10.05.2024
Par Valentin POCHART
Photos : Paige Margulies (couverture), Danin Jacquay (photo présente dans l’article)
A tout juste 27 ans, Hannah Rose Collins, alias SCENE QUEEN, monte les échelons à une vitesse dingue, et elle a décidé de se payer la scène ! A grands coups de morceaux aussi drôles qu’acides, SCENE QUEEN nous envoie avec ‘Hot Singles In Your Area’ 15 morceaux addictifs dans la gueule en faisant tomber les barrières de style tout en dénonçant le patriarcat et une bonne partie des comportements toxiques de la scène emo et metalcore américaine. Nous avons pu la rencontrer à Paris le 10 mai dernier pour parler de cet album unique !
‘Hot Singles In Your Area’ sort le mois prochain, comment te sens-tu un mois avant la sortie ?
Scene Queen : J’ai l’impression que le fait de tourner m’a distraite du fait que ça sorte très très bientôt, donc je ne sais pas si je suis vraiment prête pour, car on a un autre single qui sort avant qu’il ne sorte vraiment. Donc je vais atterrir aux Etats-Unis et dans les deux jours qui suivent on va filmer un visuel pour ça, et prendre les photos pour la couverture du single, puis je vais à Los Angeles et on tournera un autre clip pour quand l’album sortira ! Donc je n’ai pas encore intégré le fait que ça va sortir, mais dès que je vais atterrir je vais me dire « oh OK c’est en train d’arriver » (rire) ! Mais j’ai trop hâte. Tu attends toute ta vie pour sortir ton premier album. Et parce que j’ai divisé ‘Bimbocore’, qui est techniquement un album, en deux EP, c’est le premier album complet que je sors donc j’ai très hâte !
Tu as eu une tournée difficile, d’ailleurs je crois !

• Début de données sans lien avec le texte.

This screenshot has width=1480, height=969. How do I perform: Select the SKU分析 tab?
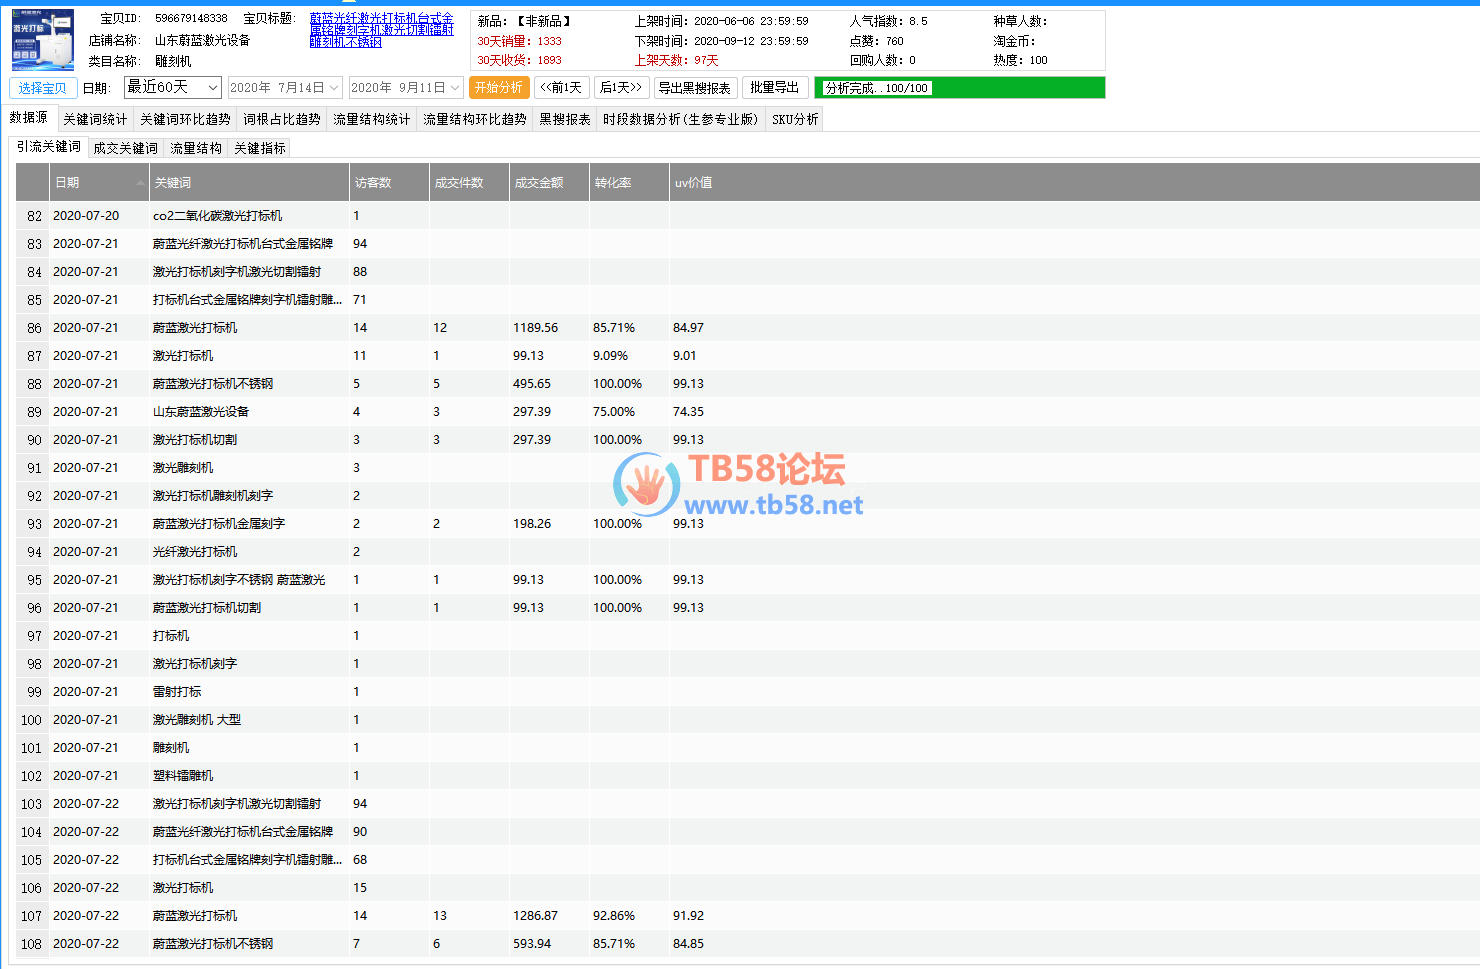pyautogui.click(x=795, y=119)
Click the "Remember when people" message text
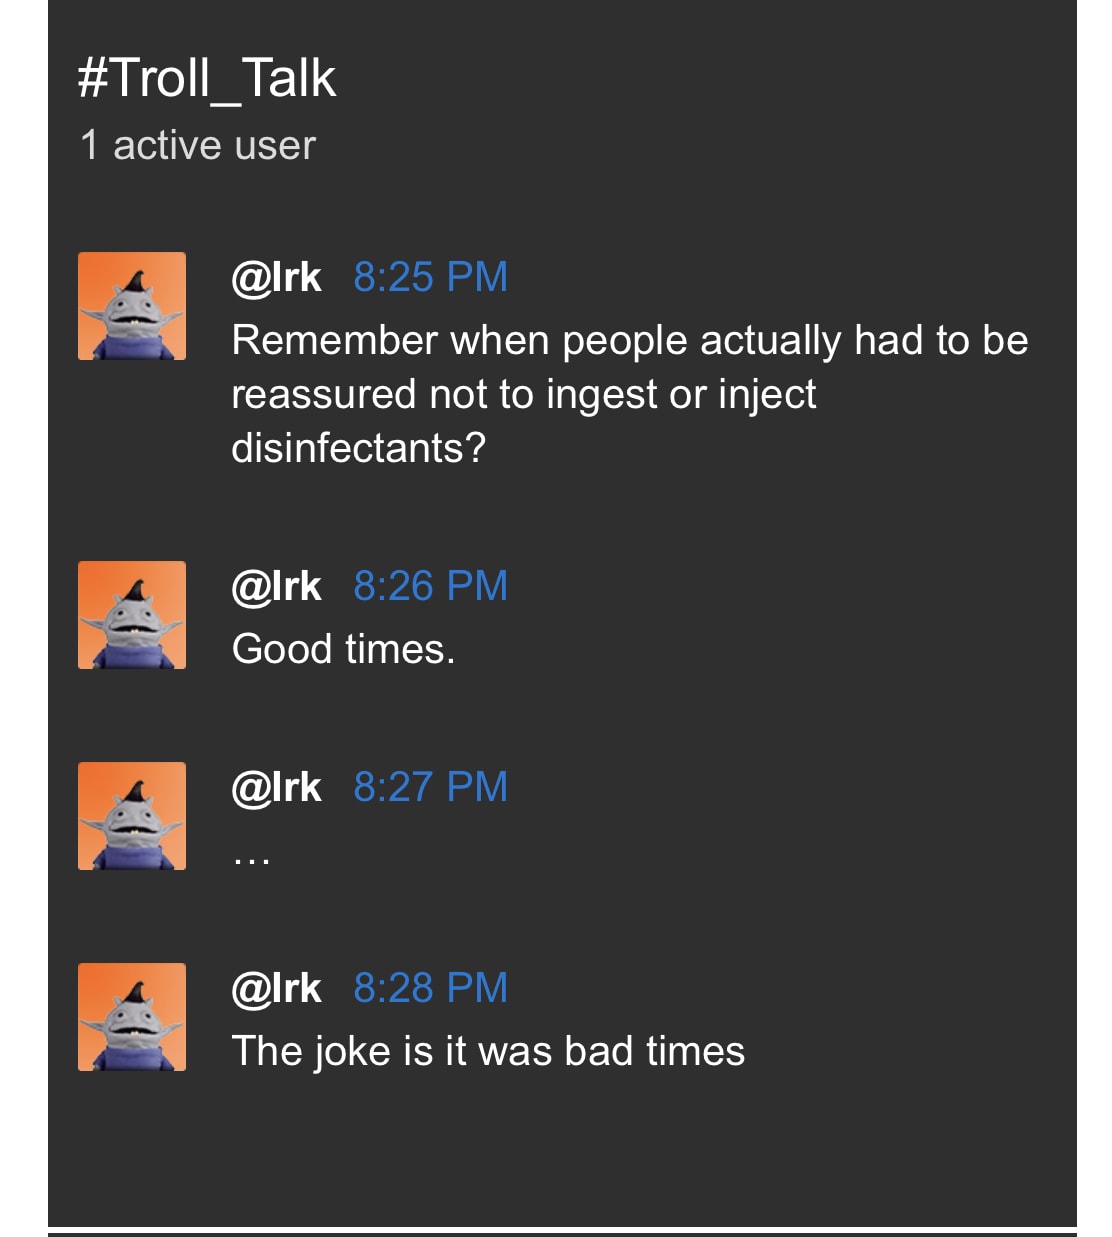 point(629,342)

Honnêtement, je crois que je me suis porté l’œil en disant qu’on n’a jamais eu tous les problèmes que les autres groupes ont tous eu depuis que je tourne. On n’a jamais de soucis de voyage, de véhicule, rien ! Donc on a tout eu sur cette tournée dans la même semaine (rire) ! Donc ça a l’air de faire beaucoup, mais si tu demandes à n’importe quel groupe ils ont 500 histoires à te raconter alors que j’en avais zéro (rire) ! Donc je paie enfin pour ça, mais honnêtement PVRIS sont les artistes les plus gentils avec qui on aurait pu tourner. Ils nous traitent si bien ! Rien que pour cette loge par exemple ! Dans cette salle ils ont 3 loges dont une très petite. Et évidemment avec mon équipe on n’a pas de bus, donc PVRIS ont dit « on va rester dans le bus, prenez la loge » ! C’est si inhabituel qu’un groupe fasse ça, et Lynn regarde notre concert tous les soirs, ce qui est dingue ! Je n’ai jamais vu un artiste faire ça. Donc s’il y avait un artiste avec qui tourner sur une tournée où tout se passe mal, c’est l’artiste qui te permettrait de garder la tête froide. Toute l’équipe nous traite super bien. En plus j’adore PVRIS, alors…

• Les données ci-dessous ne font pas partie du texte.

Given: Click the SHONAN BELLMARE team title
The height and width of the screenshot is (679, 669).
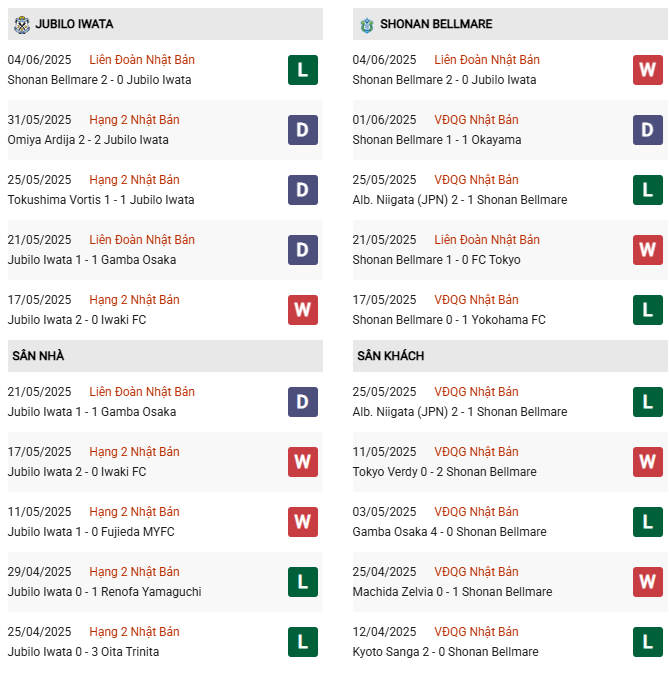Looking at the screenshot, I should pyautogui.click(x=436, y=24).
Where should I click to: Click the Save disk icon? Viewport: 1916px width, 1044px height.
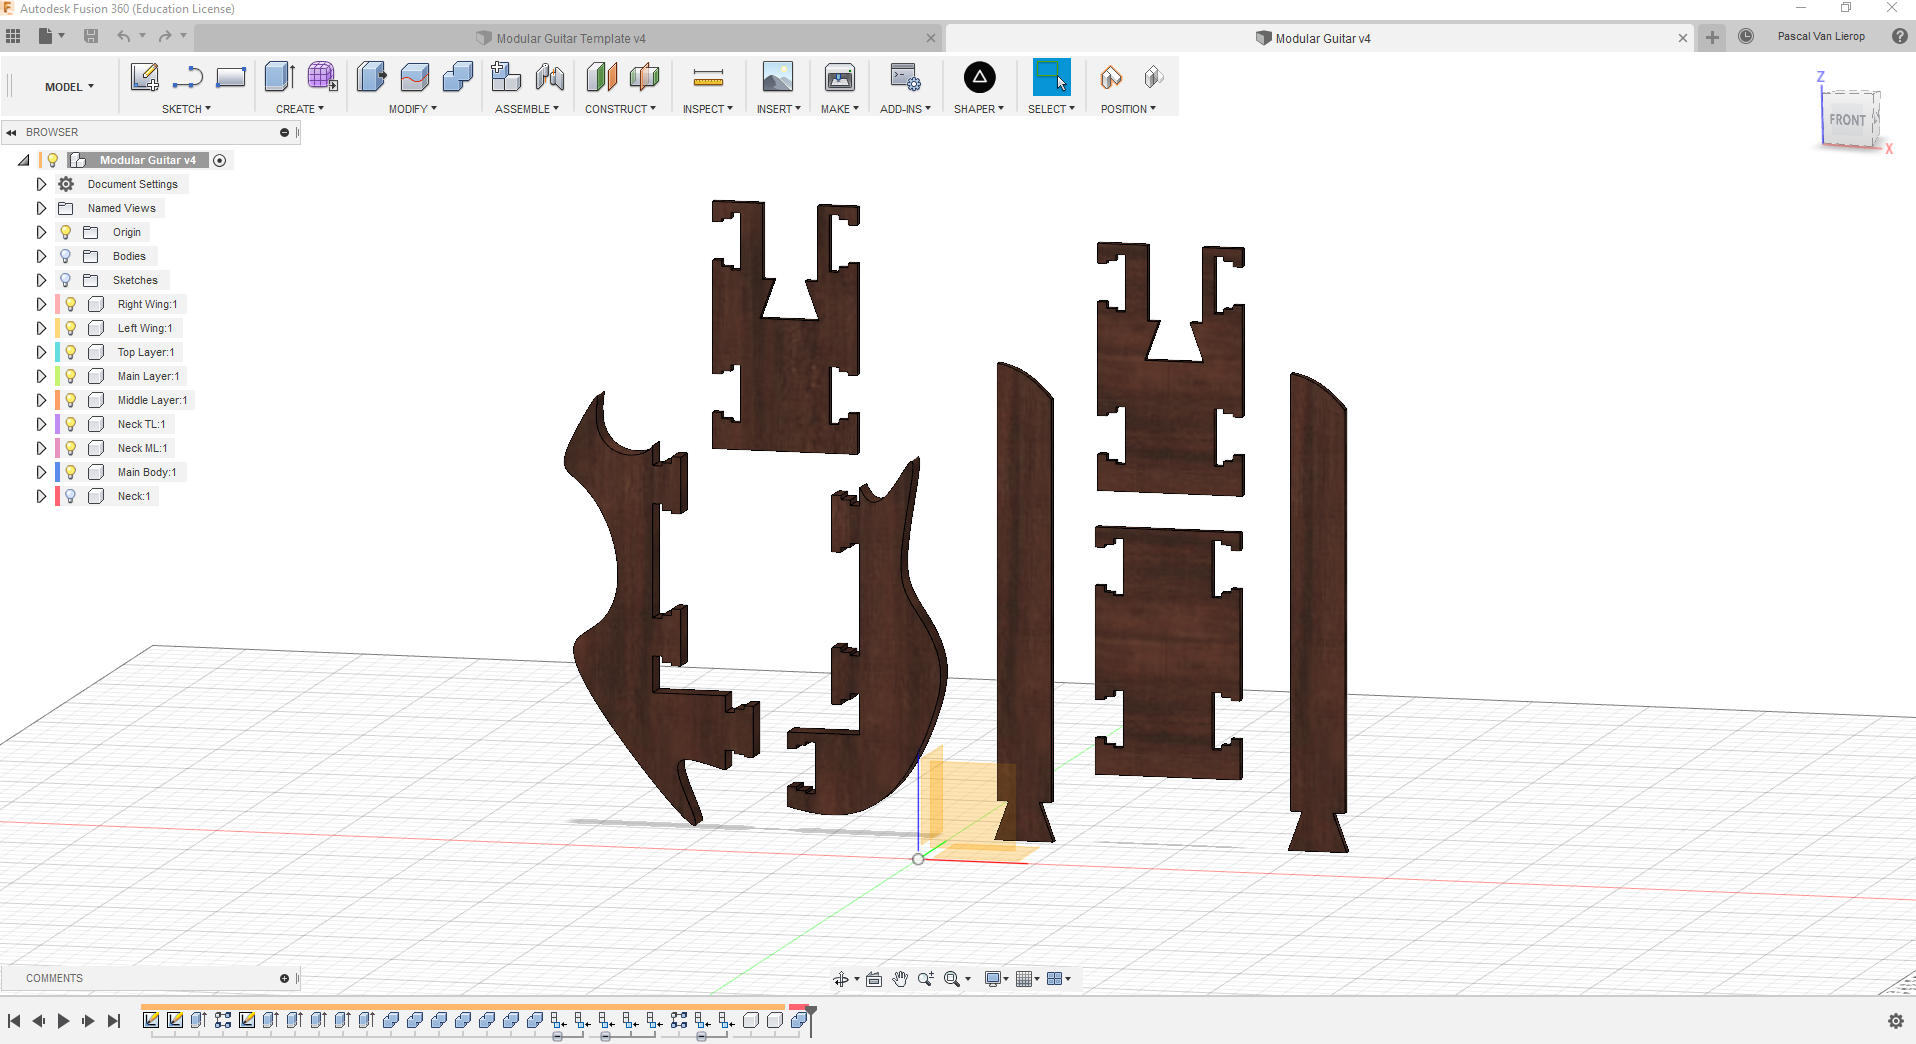(91, 36)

Tu as déjà sorti quelques singles de l’album, et il y a eu beaucoup de retours, à la fois positifs venant de gens ouverts d’esprit, et négatifs venant des puristes, ce qui est souvent bon signe (rire) !
Oui, je pense que ça ne vaut pas le coup de faire des choses qui n’ont aucune critique (rire) ! Donc le fait que les gens aient des opinions fortes sur quelque chose montre que c’est très polarisant, et que je fais quelque chose d’original, j’imagine.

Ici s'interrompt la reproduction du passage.